‘An excellent outcome’: TAVR safe and effective for patients in their nineties
Transcatheter aortic valve replacement (TAVR) is a safe and effective treatment option for patients in their nineties, according to new data published in The American Journal of Cardiology.[1]
The study’s authors noted that more and more nonagenarians—individuals between the ages of 90 and 99—are going to require aortic valve replacement due to severe aortic stenosis (AS) as time goes on. However, many prior TAVR trials have excluded patients that old, making the procedure’s safety and effectiveness unclear.
To learn more, the group tracked data from 183 patients who underwent TAVR from August 2009 to September 2021 in Finland. The mean patient age was 91.3 years old, and 62.8% were women. The mean EuroSCORE II was 6.0. Transfemoral access was used for all but two patients, who underwent transaortic or subclavian TAVR instead. While 43.7% of patients presented with a history of atrial fibrillation, the rates of prior percutaneous coronary intervention, myocardial infarction and stroke were 23%, 10.9% and 11.5%, respectively.

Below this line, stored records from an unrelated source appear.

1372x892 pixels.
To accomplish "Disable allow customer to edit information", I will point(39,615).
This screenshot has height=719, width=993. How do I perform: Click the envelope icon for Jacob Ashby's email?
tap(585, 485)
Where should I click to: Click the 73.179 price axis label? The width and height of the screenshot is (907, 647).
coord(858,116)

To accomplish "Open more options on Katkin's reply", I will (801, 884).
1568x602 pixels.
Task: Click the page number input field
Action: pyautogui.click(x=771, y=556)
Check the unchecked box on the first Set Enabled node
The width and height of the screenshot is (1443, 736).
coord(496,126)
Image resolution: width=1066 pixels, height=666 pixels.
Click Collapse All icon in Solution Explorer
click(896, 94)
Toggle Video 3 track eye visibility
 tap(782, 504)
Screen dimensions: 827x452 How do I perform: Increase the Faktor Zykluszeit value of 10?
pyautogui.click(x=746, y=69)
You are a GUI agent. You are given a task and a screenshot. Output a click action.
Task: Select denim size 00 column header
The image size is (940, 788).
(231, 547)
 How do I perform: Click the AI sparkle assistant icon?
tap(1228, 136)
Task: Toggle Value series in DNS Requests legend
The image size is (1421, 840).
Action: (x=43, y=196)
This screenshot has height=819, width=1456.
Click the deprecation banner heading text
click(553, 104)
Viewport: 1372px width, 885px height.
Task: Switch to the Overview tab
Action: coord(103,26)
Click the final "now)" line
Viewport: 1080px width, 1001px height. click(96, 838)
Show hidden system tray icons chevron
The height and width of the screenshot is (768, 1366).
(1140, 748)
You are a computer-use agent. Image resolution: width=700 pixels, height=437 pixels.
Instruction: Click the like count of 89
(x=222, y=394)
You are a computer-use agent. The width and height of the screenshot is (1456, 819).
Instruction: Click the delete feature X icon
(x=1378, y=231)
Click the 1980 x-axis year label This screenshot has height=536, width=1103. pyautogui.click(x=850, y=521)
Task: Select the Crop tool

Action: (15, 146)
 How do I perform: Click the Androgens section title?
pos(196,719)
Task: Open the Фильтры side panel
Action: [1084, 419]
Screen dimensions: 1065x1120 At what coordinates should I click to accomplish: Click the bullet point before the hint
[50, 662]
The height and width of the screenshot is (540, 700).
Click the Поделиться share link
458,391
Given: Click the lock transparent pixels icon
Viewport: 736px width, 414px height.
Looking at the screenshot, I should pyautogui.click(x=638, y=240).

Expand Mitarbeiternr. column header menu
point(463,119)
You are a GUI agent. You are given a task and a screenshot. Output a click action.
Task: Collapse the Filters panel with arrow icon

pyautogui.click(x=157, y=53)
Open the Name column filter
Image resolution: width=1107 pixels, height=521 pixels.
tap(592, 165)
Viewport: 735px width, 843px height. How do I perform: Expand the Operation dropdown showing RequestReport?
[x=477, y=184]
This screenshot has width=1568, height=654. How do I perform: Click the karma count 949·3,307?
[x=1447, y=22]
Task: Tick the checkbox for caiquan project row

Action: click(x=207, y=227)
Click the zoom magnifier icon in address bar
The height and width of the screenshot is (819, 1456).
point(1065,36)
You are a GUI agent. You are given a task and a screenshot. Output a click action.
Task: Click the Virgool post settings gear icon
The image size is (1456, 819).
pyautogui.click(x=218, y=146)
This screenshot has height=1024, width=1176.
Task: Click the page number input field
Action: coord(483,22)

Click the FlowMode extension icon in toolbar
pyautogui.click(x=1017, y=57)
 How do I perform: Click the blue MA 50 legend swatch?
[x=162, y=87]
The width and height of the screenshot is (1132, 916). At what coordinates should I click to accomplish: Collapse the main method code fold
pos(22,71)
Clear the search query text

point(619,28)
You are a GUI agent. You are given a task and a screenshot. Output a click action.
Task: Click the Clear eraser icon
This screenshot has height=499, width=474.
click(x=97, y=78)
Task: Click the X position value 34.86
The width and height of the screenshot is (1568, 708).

Overall, the 30-day mortality rate was 5.5% and 30-day stroke rate was 3.8%. Twelve percent of patients experienced a major or life-threatening bleeding event, and 17.5% had a major vascular complication. The 30-day permanent pacemaker rate was 10.4%.
One-year mortality was 11.6%, the group noted, and a better-than-anticipated survival rate in the months after TAVR suggested “a possible fast recovery after TAVR”
“The present findings demonstrated that TAVR in carefully selected nonagenarians is safe and effective therapy, which should not be discarded solely by age,” wrote first author Matti Riihiniemi, a specialist with Medical Research Center Oulu in Finland, and colleagues. “In our series, one-year survival of nonagenarians who underwent TAVR was comparable to the year-, age- and sex-matched general Finnish population, which can be held as an excellent outcome when considering the high mortality associated with untreated severe symptomatic AS.”
Riihiniemi et al. also noted the high rates of bleeding and vascular complications within their patient population, pointing to some possible explanations.
“There have been prior reports about nonagenarians being more prone than their younger counterparts to vascular- and bleeding complications, possibly attributed to higher prevalence of peripheral vascular disease and fragility of tissues common to the elderly,” they wrote. “In addition, a majority of our patients were female, who have higher risk for such complications, assumedly due to their more complex vascular anatomy. However, advances in devices, procedural technique, operator experience and perioperative care have reportedly improved outcomes following TAVR.”